WRITTEN TASK> Collect every line of the entries that contains the word "dropdown", treating uppercase and lowercase as distinct, and copy each of those lines.

## begin INPUT MATERIAL

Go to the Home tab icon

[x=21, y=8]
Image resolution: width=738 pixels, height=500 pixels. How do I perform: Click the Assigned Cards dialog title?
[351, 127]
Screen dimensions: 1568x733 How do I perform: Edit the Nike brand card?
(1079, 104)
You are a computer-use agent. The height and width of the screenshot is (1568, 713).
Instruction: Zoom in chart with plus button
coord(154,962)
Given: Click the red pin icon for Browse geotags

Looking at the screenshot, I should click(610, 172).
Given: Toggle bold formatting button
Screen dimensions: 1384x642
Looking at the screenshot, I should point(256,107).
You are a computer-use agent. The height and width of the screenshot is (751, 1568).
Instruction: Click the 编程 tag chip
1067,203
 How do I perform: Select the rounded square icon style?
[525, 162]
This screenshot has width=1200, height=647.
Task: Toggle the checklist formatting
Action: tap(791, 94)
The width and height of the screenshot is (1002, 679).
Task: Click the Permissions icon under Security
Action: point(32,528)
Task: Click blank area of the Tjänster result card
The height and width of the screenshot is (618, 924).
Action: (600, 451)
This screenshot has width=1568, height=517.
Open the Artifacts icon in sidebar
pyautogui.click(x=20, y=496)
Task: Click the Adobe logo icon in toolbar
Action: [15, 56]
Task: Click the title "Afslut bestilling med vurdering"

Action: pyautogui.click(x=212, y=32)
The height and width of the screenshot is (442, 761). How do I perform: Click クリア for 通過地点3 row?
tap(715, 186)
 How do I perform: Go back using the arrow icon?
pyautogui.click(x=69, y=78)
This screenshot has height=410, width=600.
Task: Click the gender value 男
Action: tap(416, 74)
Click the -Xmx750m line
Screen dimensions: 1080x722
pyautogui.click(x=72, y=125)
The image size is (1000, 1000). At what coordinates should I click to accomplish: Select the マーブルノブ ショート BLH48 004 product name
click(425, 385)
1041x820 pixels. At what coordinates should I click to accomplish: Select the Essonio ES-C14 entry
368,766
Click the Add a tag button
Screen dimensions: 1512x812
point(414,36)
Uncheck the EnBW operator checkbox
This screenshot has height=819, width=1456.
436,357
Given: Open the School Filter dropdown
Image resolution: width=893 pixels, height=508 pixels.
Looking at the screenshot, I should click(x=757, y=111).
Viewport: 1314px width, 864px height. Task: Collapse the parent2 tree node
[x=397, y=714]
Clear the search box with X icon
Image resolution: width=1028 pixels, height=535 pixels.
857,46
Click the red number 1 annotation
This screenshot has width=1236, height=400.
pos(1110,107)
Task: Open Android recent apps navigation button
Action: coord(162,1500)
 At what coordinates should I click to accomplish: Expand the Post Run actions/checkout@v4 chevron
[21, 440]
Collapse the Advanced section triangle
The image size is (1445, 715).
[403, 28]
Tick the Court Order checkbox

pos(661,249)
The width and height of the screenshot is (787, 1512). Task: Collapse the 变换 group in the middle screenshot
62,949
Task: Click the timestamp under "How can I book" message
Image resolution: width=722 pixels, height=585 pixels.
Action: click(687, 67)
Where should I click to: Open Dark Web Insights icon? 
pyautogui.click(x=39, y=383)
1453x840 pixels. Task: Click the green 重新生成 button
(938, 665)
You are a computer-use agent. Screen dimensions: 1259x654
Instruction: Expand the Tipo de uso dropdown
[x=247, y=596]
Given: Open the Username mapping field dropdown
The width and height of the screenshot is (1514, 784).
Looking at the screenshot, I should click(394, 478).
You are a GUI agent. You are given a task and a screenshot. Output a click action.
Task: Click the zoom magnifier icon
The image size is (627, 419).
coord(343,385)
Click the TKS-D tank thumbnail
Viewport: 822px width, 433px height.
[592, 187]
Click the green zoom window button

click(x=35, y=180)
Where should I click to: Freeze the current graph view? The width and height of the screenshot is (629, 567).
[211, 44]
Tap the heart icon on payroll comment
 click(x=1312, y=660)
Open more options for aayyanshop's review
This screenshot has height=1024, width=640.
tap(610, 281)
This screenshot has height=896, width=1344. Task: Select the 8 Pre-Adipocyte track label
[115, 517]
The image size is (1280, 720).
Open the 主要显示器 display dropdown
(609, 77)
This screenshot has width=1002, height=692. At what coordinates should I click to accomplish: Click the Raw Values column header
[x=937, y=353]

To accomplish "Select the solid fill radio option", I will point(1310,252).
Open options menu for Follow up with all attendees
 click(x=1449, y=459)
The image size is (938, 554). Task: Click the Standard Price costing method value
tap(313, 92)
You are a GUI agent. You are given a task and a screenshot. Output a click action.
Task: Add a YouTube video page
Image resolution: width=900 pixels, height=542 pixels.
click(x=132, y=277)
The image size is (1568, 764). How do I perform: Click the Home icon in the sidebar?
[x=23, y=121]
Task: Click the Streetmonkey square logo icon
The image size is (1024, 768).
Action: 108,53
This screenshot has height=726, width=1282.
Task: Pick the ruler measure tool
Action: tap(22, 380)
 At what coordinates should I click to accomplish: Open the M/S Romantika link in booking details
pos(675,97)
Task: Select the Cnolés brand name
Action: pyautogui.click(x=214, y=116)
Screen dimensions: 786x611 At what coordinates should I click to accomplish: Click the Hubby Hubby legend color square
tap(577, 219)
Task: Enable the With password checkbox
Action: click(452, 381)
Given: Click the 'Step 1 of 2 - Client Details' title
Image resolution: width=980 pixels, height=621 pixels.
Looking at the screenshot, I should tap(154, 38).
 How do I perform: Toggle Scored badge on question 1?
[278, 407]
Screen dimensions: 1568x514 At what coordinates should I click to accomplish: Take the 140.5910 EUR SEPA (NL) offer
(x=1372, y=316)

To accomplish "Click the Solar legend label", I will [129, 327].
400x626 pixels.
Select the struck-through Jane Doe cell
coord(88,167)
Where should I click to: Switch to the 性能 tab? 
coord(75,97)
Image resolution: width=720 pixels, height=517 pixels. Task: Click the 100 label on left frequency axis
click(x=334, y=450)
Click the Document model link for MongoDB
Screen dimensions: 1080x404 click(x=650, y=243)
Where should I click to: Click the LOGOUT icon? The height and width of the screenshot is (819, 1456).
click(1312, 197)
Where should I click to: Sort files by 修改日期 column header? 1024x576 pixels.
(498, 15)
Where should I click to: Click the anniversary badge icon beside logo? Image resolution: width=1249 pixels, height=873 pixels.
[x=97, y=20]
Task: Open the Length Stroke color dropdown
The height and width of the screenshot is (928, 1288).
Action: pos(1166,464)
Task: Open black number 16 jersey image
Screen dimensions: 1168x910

## end INPUT MATERIAL

EXERCISE RESULT>
Given: Open the School Filter dropdown
Instruction: Expand the Tipo de uso dropdown
Given: Open the Username mapping field dropdown
Open the 主要显示器 display dropdown
Task: Open the Length Stroke color dropdown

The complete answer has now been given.